I gruppi assumono forme differenti anche a seconda di altri parametri, che qui elenchiamo:
il numero di membri determina la formazione di gruppi piccoli (3-10 persone), medi (10-20 persone) o grandi;
la durata del percorso può essere prefissata con un termine o può essere senza un termine preciso;
la frequenza delle sedute “che durano circa 70-75 minuti“ in genere è settimanale, ma può essere anche bisettimanale;
la possibilità d’introdurre o meno in un gruppo già avviato, nuovi partecipanti.


Cos’è che differenzia la psicoterapia di gruppo da quella individuale?
Il fine è il medesimo, ovvero la cura del malessere psicologico delle persone.
La differenza è nei mezzi utilizzati per raggiungere tale intento. Abbiamo già visto come la durata delle sedute cambi (70-75 minuti anziché 45-50); cambia anche l’atteggiamento del terapeuta, il quale nel gruppo è principalmente attento a favorire lo scambio e l’interazione fra i membri, rispetto all’interpretazione delle dinamiche interne ai singoli individui.

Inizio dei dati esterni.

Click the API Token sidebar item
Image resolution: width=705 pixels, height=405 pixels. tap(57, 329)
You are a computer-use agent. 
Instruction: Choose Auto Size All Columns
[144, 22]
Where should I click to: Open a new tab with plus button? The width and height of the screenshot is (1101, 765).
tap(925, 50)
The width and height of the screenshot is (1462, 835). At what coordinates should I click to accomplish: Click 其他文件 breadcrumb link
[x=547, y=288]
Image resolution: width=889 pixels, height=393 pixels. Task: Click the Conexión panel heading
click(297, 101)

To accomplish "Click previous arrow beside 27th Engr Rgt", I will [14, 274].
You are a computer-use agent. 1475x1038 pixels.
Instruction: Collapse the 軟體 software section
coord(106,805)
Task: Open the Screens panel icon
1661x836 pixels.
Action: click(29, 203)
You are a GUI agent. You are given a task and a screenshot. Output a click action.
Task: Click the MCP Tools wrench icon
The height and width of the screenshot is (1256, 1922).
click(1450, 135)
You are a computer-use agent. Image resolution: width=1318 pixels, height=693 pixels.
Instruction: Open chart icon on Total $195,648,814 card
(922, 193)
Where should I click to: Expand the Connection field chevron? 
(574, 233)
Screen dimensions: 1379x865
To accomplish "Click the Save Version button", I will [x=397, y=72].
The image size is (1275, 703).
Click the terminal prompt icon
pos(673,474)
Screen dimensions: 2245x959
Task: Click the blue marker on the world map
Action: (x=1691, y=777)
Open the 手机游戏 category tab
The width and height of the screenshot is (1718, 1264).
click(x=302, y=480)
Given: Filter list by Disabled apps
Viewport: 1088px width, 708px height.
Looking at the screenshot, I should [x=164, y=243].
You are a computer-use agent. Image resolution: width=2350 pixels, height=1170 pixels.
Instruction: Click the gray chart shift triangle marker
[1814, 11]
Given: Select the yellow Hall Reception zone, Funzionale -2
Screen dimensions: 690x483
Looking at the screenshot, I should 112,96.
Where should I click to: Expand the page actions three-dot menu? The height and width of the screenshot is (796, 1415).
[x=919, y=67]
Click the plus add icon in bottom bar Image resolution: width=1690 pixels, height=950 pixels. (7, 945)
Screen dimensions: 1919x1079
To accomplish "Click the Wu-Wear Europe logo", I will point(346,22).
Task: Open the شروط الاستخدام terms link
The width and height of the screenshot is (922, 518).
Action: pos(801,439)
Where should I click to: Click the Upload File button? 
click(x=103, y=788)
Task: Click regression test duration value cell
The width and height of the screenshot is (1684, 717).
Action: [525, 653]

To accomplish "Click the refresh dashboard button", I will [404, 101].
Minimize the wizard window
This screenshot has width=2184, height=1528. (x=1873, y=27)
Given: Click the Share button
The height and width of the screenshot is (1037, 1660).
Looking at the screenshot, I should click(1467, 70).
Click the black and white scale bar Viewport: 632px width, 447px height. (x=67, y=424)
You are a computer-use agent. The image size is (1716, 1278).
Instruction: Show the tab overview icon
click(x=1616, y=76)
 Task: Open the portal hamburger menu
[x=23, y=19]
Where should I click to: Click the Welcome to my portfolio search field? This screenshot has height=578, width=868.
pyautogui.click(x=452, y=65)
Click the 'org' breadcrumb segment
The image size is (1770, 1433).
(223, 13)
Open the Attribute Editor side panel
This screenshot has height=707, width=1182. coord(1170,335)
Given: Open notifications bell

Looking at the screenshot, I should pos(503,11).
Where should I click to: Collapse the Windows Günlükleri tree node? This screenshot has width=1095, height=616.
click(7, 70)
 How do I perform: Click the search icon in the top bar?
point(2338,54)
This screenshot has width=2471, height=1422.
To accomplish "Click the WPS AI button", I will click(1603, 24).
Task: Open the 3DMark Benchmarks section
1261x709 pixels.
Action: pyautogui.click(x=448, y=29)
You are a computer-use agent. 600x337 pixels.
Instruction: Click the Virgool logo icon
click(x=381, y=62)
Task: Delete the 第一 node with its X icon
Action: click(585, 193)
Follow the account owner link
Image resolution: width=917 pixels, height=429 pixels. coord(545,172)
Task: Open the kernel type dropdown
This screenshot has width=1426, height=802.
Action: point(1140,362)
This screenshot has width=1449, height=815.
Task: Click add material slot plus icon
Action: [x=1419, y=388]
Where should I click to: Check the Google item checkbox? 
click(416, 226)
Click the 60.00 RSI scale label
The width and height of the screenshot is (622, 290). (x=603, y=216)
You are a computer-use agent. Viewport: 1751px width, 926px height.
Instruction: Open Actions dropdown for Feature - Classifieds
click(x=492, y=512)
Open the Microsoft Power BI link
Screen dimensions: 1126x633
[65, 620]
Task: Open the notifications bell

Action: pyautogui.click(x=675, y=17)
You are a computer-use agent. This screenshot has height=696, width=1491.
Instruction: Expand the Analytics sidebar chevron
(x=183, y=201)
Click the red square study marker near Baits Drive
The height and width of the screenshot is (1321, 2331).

Inoltre, di differente rispetto alla psicoterapia individuale, c’è un aspetto che caratterizza in maniera specifica il lavoro in gruppo: si tratta del “fenomeno dell’eco”. Quest’aspetto fa riferimento alla comunicazione nel gruppo; i membri del gruppo reagiscono infatti emotivamente a quello che viene detto o anche solo pensato, e non per forza esplicitato verbalmente, da parte degli altri partecipanti. Conseguentemente a questa tendenza riconosciuta, i loro commenti possono essere considerati un susseguirsi di libere associazioni, come un “eco” appunto, che fa emergere materiale importante su cui lavorare.


Qual è il compito del terapeuta nel gruppo?
In generale, la relazione terapeuta-gruppo è diretta ed interattiva; il terapeuta è nel gruppo un paziente come gli altri, anche se con responsabilità e ruoli differenti. Il terapeuta deve, in un primo tempo, aiutare i membri a individuare il conflitto che essi fanno emergere all’interno del gruppo; successivamente, egli lavorerà per mostrare ai singoli individui i propri personali tentativi di risoluzione di tale conflitto. Un aspetto importante del suo ruolo consiste poi nel trasmettere il valore che egli riconosce a quello che i partecipanti portano all’interno del gruppo, al quale il terapeuta partecipa ascoltando empaticamente le vicende dei vari membri. Egli è allo stesso tempo al di qua e al di là del muro, partecipa all’esperienza emotiva immergendovisi, condividendo quello che accade, così come recita il detto “siamo tutti sulla stessa barca”. Ciò gli permette di comprendere aspetti preziosi in “presa diretta”.